DOJ Asks Court To Uphold Hacker's Conviction For Exposing Security Glitch

Several years ago, hacker Andrew “weev” Auernheimer helped to publicize how an AT&T security glitch left iPad users' email addresses exposed on the Web. As a result, he was convicted of violating the Computer Fraud and Abuse Act and sentenced to 42 months in federal prison.

He is appealing his conviction, arguing that he didn't commit computer fraud by visiting publicly available Web sites and retrieving the information that AT&T had made unwittingly made accessible. The computer fraud law makes it a crime to exceed “authorized access” to a Web site.

Auernheimer argues to the 3rd Circuit Court of Appeals that he couldn't have exceeded authorized access by visiting sites that anyone with a Web connection could also have visited -- without needing passwords. The URLs for those sites all began with the same block of characters but went on to include particular iPads' serial numbers.

Outsiders, including a coalition of security experts, browser company Mozilla, Harvard's Berkman Center and the National Association of Criminal Defense Attorneys are backing his appeal.

Not surprisingly, the government disagrees that the conviction should be reversed. The government's main argument: The email addresses were not publicly available because accessing the site was technologically complicated. Auernheimer was only able to get the information because an alleged conspirator figured out where AT&T stored iPad data. The government says that most Web users would never have puzzled that out for themselves.

“If an ordinary, but reasonably sophisticated computer user, like a typical judicial law clerk, had been assigned the task of compiling a list of e-mail addresses of iPad users available on AT&T’s servers, he almost certainly would not have been able to,” the government argues in one of the key passages of its 100-plus page appellate brief.

That argument is deeply flawed, for many reasons. One of the most obvious is that the government makes this contention about “typical” users without any empirical evidence. The criminal appellate attorneys who wrote the DOJ's brief might not be especially technologically savvy, but that doesn't mean that no one else is. Besides, even if a “typical” judicial law clerk couldn't replicate Auernheimer's actions, that doesn't mean a typical engineering student couldn't. Frankly, some high school students who know how to code, and have time on their hands, might be able to figure it out.

Besides, the standard for deciding when a Web site is public shouldn't depend on any one visitor's technological expertise. It should turn on whether a Web publisher has taken steps to prevent people from accessing the data. Had AT&T password protected the information, things might have turned out very differently.

The government also contends that security experts who use the same techniques as Auernheimer won't necessarily violate the computer fraud law. “The 'white hat' computer hacking community has nothing to fear from this prosecution,” the DOJ asserts in its brief.

The prosecutors elaborate -- again without presenting any empirical evidence -- that there's a difference between “ethical” hackers and people like Auernheimer. “The government is not aware of any instance in which a security researcher who followed the rules of ethical hacking was prosecuted for violating the CFAA,” the prosecutors argue.

In other words, Auernheimer acted “unethically” -- and, therefore, illegally -- because he took his findings to the media.
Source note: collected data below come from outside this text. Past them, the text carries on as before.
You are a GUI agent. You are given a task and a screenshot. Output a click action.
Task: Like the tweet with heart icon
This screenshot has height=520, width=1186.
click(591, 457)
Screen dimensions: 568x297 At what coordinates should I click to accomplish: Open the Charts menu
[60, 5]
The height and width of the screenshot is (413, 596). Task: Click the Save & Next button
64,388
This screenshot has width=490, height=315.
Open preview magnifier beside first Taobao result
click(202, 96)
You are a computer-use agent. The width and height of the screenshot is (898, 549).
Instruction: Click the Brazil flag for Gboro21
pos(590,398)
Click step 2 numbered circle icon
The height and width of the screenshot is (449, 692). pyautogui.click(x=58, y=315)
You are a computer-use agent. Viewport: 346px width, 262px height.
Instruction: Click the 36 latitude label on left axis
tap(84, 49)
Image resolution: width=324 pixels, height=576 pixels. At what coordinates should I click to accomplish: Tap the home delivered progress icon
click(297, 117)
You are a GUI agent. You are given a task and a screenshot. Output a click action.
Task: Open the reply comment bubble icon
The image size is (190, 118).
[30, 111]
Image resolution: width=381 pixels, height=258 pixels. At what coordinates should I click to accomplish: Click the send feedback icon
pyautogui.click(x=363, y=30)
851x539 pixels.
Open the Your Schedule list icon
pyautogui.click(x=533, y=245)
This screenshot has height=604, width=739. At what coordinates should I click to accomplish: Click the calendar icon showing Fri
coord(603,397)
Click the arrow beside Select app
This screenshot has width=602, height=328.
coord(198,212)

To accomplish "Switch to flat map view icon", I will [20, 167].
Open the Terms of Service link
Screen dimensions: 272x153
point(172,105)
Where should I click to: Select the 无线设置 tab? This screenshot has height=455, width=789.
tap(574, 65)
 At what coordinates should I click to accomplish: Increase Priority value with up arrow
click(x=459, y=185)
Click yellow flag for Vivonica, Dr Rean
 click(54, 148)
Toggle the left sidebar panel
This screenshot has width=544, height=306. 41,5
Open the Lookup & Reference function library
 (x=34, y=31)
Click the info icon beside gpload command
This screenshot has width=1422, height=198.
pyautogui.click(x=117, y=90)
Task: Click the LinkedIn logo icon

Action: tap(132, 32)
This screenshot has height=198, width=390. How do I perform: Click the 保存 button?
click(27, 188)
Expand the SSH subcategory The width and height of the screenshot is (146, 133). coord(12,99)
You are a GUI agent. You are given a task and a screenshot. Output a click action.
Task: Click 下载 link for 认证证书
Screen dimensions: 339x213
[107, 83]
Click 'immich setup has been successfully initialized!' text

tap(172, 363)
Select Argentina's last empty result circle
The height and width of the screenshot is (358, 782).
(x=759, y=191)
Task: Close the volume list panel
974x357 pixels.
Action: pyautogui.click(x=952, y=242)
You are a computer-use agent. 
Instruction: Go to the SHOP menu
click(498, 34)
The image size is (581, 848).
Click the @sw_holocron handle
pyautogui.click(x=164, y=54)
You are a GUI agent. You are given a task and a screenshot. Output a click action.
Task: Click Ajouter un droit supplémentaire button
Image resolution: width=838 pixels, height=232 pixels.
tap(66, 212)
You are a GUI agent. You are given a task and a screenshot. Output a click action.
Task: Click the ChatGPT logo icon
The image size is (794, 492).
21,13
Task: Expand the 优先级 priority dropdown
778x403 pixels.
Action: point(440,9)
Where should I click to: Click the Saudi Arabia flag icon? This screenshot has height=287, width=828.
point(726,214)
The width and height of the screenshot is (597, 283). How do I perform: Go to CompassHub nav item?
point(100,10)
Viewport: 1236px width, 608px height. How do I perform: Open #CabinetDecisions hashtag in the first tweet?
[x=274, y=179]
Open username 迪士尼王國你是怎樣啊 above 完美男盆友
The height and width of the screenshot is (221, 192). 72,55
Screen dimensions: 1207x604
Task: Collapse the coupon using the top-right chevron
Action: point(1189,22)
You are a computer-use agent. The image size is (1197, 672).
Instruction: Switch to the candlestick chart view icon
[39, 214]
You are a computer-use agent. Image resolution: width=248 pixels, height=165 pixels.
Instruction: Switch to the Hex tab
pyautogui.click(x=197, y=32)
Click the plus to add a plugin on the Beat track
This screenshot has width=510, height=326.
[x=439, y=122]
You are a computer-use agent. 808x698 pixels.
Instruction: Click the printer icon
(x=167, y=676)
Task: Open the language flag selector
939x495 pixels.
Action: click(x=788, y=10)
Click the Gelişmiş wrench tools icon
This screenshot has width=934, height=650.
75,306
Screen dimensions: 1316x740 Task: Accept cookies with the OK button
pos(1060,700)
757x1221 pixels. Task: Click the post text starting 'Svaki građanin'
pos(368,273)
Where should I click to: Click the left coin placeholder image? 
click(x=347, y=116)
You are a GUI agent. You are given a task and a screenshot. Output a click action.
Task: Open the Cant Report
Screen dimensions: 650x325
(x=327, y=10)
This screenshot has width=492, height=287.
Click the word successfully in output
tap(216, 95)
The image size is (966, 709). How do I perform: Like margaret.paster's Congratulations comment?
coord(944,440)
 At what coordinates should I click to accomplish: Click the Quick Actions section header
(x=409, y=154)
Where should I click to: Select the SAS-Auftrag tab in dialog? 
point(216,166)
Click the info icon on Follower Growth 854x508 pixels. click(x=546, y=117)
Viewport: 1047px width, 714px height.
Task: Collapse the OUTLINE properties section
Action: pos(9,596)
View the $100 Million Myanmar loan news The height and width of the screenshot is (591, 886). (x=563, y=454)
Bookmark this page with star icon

Apparently, the DOJ would have preferred that Auernheimer quietly approached AT&T in order to let the company fix the glitch before it was publicly embarrassed.

It might not be surprising that the DOJ doesn't like whistle-blowers, but it would be a mistake for the courts to adopt that view. Hopefully, the 3rd Circuit Court of Appeals will make clear that computer experts who bring poor security practices to light aren't criminals for doing so.